Pourquoi vous entendrez de plus en plus parler de stockage d’énergie
Quatre conteneurs de batteries stockent de l’énergie solaire à Summerland, en Colombie-Britannique. Photo : District of Summerland
Le soleil et le vent génèrent de l’électricité en abondance… mais pas toujours au moment où on en a besoin. La solution ? Stocker cette énergie. Des entreprises d’ici y travaillent.

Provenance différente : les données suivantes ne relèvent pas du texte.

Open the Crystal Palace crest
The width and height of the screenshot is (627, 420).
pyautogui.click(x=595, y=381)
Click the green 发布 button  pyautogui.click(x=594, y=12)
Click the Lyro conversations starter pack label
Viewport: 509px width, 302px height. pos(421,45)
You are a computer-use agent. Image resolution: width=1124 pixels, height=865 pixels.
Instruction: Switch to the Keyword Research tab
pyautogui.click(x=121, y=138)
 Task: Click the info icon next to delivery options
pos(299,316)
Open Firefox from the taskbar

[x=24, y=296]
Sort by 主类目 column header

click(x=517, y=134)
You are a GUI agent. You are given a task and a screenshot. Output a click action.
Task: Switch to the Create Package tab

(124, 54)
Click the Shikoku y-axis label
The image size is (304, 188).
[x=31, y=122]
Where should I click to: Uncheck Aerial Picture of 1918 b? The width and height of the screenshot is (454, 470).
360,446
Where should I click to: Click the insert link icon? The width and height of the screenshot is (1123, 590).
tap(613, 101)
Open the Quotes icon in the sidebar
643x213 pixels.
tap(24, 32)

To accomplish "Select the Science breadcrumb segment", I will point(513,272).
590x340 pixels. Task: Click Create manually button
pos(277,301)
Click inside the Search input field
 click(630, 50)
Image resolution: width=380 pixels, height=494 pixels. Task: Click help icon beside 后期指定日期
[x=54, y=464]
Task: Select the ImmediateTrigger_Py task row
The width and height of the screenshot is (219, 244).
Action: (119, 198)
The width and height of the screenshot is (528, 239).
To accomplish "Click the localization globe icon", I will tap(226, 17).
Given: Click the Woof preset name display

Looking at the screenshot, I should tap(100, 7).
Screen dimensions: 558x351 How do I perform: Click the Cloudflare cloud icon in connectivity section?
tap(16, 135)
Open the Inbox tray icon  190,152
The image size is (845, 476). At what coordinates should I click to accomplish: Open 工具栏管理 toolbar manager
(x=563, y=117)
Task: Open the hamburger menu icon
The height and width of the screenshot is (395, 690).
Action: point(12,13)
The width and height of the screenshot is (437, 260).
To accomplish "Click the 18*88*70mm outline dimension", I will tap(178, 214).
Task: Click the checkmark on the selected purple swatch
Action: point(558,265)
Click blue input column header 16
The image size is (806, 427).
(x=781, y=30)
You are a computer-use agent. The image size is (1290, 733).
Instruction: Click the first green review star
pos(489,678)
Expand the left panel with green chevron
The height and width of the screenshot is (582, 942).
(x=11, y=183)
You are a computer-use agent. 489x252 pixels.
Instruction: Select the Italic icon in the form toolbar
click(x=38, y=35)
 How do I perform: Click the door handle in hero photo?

C’est un des défis les plus pressants du 21 e siècle. Pour limiter le réchauffement climatique, le monde entier doit migrer rapidement des énergies fossiles vers les énergies renouvelables. Cette transition énergétique est bien entamée. Alors que le solaire et l’éolien ne fournissaient que 4 % de l’électricité mondiale il y a 10 ans, c’est 15 % aujourd’hui. Et le monde aura investi cette année deux fois plus d’argent en énergies vertes (et en efficacité énergétique) qu’en énergies fossiles, selon l’ Agence internationale de l’énergie (AIE).
Mais il y a un hic. « Le solaire et l’éolien produisent en masse ! Le problème, c’est qu’on a très peu de contrôle sur le moment où l’énergie est produite. On est à la merci du vent, on est à la merci du soleil », souligne Patrick Turcotte, ingénieur électrique et chargé de cours en énergies renouvelables à l’École de technologie supérieure, à Montréal. Autrement dit, les pics de production ne concordent pas toujours avec les pointes de consommation.
Or, un réseau électrique n’a « aucune élasticité : ce qui y entre doit ressortir instantanément, la production doit correspondre à la demande », indique le spécialiste.